* WHAT IS EXPECTED *
Find the word "Refresh" in the records below. List each line containing it.

* DATA PROVIDED *
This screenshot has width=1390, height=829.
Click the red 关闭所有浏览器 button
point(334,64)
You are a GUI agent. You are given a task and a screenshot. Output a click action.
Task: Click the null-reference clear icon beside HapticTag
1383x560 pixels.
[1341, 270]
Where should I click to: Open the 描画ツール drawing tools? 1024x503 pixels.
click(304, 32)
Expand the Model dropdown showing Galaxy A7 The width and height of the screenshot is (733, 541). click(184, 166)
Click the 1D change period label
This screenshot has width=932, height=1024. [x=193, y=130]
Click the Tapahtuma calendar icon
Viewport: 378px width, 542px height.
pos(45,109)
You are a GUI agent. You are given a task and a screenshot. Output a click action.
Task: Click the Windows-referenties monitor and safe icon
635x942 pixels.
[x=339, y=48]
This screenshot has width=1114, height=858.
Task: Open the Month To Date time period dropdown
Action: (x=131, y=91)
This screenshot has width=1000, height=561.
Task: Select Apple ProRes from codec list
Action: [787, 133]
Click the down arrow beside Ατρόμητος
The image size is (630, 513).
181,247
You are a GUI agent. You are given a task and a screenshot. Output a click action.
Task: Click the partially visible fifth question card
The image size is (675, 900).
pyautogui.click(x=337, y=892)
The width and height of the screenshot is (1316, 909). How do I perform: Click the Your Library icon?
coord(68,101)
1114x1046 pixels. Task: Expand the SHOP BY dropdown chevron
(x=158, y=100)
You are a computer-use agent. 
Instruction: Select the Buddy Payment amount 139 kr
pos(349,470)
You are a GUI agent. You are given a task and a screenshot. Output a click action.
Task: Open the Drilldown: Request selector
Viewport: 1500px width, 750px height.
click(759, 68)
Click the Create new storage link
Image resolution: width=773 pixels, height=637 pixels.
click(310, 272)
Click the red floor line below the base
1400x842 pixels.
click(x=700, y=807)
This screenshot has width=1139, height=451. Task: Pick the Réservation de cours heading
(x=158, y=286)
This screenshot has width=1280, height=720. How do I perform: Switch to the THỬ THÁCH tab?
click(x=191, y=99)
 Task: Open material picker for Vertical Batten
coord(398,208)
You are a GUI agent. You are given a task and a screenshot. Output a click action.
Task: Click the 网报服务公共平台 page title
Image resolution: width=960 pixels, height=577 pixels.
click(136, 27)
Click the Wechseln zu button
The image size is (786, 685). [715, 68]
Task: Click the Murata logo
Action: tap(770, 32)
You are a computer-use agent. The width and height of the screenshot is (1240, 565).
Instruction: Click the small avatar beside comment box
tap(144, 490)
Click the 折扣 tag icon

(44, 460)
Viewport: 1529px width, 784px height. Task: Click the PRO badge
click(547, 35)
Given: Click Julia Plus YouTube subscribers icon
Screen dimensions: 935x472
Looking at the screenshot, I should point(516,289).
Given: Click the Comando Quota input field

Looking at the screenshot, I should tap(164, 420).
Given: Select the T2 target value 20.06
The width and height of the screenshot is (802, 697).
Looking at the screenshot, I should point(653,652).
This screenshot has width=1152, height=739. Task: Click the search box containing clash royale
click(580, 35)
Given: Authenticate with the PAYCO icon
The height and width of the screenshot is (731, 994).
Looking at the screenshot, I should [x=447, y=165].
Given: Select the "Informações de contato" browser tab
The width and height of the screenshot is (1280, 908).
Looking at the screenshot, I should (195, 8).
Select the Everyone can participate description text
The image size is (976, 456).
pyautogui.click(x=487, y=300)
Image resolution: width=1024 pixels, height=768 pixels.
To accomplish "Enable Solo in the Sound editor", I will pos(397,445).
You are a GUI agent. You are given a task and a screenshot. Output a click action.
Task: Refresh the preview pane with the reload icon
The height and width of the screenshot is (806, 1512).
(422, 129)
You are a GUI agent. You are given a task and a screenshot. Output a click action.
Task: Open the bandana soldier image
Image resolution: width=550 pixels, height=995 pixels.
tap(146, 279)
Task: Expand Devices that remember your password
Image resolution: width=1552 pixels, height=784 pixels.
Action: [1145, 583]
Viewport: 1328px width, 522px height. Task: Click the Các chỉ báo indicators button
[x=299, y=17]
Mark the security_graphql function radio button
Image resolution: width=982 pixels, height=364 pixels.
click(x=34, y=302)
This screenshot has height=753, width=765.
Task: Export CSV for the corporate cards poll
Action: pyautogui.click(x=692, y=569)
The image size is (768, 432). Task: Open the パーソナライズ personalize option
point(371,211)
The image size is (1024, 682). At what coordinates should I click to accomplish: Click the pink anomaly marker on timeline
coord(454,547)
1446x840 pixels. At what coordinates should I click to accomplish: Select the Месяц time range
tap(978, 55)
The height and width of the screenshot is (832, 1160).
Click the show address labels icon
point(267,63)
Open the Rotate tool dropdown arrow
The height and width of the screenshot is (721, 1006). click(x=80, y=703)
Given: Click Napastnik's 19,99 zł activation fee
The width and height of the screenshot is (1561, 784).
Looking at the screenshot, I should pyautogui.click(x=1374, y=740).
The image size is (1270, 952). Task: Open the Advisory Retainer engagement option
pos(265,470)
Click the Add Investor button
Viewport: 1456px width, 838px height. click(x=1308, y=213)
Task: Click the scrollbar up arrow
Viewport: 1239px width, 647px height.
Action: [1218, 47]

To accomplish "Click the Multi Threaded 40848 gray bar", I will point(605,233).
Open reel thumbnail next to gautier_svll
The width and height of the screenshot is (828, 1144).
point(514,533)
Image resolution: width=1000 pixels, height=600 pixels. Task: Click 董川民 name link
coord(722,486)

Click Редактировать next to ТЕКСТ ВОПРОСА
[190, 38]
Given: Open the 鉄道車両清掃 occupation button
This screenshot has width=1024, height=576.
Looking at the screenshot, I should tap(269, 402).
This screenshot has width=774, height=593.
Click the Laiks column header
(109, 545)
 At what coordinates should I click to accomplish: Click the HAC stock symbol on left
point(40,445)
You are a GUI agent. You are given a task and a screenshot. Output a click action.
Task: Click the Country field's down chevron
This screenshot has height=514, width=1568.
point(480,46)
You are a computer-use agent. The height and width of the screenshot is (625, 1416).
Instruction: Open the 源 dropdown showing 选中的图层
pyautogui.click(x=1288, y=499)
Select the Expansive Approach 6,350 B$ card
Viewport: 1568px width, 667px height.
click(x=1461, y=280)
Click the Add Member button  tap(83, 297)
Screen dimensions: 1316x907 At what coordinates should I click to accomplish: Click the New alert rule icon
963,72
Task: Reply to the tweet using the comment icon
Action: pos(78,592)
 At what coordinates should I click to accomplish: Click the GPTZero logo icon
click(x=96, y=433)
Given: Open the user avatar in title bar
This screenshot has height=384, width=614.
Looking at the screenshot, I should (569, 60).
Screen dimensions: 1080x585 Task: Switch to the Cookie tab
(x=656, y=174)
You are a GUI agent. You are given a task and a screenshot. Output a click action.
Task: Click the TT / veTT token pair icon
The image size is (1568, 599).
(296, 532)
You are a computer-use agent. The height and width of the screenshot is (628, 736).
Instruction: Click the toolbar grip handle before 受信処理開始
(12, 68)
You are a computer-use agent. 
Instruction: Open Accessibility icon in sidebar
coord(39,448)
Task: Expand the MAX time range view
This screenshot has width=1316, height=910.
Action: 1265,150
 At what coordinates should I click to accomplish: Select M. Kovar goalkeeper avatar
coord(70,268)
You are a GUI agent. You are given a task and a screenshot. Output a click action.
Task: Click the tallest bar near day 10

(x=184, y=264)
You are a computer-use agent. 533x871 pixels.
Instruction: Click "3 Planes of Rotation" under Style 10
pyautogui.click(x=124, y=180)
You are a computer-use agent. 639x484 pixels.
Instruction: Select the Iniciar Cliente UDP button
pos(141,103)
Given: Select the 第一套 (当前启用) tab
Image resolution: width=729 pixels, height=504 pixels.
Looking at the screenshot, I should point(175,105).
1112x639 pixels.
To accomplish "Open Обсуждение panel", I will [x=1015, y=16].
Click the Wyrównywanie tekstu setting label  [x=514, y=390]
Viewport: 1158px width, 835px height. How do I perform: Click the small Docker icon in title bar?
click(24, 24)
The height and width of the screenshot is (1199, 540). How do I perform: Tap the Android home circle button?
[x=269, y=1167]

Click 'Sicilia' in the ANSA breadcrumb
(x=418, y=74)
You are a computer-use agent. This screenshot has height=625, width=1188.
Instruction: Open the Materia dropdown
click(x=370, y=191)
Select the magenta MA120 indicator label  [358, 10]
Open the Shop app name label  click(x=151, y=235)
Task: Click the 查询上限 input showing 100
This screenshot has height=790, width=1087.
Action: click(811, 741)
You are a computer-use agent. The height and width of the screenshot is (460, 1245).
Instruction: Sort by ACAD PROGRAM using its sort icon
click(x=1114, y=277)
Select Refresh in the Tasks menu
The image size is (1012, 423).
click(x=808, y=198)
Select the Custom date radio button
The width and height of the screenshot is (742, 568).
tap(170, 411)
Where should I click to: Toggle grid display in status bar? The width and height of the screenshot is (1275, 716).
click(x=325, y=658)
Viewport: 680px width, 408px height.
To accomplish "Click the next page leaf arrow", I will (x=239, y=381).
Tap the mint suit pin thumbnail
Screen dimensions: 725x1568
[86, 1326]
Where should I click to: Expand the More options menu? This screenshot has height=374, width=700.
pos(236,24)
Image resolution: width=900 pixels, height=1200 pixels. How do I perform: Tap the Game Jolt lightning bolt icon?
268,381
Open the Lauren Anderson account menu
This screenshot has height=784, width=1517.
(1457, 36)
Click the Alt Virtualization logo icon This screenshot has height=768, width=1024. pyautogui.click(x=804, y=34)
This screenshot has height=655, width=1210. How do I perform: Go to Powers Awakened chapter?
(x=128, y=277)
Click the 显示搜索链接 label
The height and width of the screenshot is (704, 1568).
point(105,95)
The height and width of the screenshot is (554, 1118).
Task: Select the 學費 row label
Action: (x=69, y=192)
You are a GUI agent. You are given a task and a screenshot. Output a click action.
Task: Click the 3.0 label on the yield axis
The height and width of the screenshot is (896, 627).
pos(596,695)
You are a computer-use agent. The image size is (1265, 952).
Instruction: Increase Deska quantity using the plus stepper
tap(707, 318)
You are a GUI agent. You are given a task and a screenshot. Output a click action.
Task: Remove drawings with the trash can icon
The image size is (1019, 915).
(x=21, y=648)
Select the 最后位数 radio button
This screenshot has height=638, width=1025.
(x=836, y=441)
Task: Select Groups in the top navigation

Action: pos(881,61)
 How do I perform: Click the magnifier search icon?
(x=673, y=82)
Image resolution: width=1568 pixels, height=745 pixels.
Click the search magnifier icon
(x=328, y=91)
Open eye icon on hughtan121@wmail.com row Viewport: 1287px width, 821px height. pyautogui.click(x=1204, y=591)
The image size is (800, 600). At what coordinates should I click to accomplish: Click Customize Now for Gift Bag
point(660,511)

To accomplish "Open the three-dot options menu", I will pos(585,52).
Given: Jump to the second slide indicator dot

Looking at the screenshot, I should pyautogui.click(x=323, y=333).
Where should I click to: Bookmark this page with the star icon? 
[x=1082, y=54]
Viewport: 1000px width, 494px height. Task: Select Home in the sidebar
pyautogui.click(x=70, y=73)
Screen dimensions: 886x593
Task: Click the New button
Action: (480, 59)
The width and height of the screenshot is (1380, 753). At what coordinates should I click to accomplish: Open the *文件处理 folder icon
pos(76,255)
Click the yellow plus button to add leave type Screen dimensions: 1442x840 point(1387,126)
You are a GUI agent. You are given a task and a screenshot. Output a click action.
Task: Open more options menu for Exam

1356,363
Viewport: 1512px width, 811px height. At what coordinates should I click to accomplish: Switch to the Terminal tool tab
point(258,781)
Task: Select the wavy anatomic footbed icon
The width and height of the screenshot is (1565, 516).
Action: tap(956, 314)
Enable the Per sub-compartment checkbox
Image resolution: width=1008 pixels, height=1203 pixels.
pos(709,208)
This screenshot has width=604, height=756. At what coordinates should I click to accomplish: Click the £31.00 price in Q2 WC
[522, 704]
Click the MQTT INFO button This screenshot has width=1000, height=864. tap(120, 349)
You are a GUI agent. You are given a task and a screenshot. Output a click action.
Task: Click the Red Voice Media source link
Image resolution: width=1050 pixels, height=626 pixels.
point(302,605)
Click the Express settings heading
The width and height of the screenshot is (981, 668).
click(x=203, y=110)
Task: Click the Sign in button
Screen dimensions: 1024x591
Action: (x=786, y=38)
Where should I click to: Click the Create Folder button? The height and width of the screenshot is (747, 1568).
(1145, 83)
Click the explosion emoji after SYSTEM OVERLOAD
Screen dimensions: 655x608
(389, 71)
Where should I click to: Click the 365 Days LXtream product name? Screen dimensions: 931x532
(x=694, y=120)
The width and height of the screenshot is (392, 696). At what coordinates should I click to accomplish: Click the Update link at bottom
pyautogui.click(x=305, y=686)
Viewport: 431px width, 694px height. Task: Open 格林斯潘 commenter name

* TASK SOLUTION *
Task: Refresh the preview pane with the reload icon
Select Refresh in the Tasks menu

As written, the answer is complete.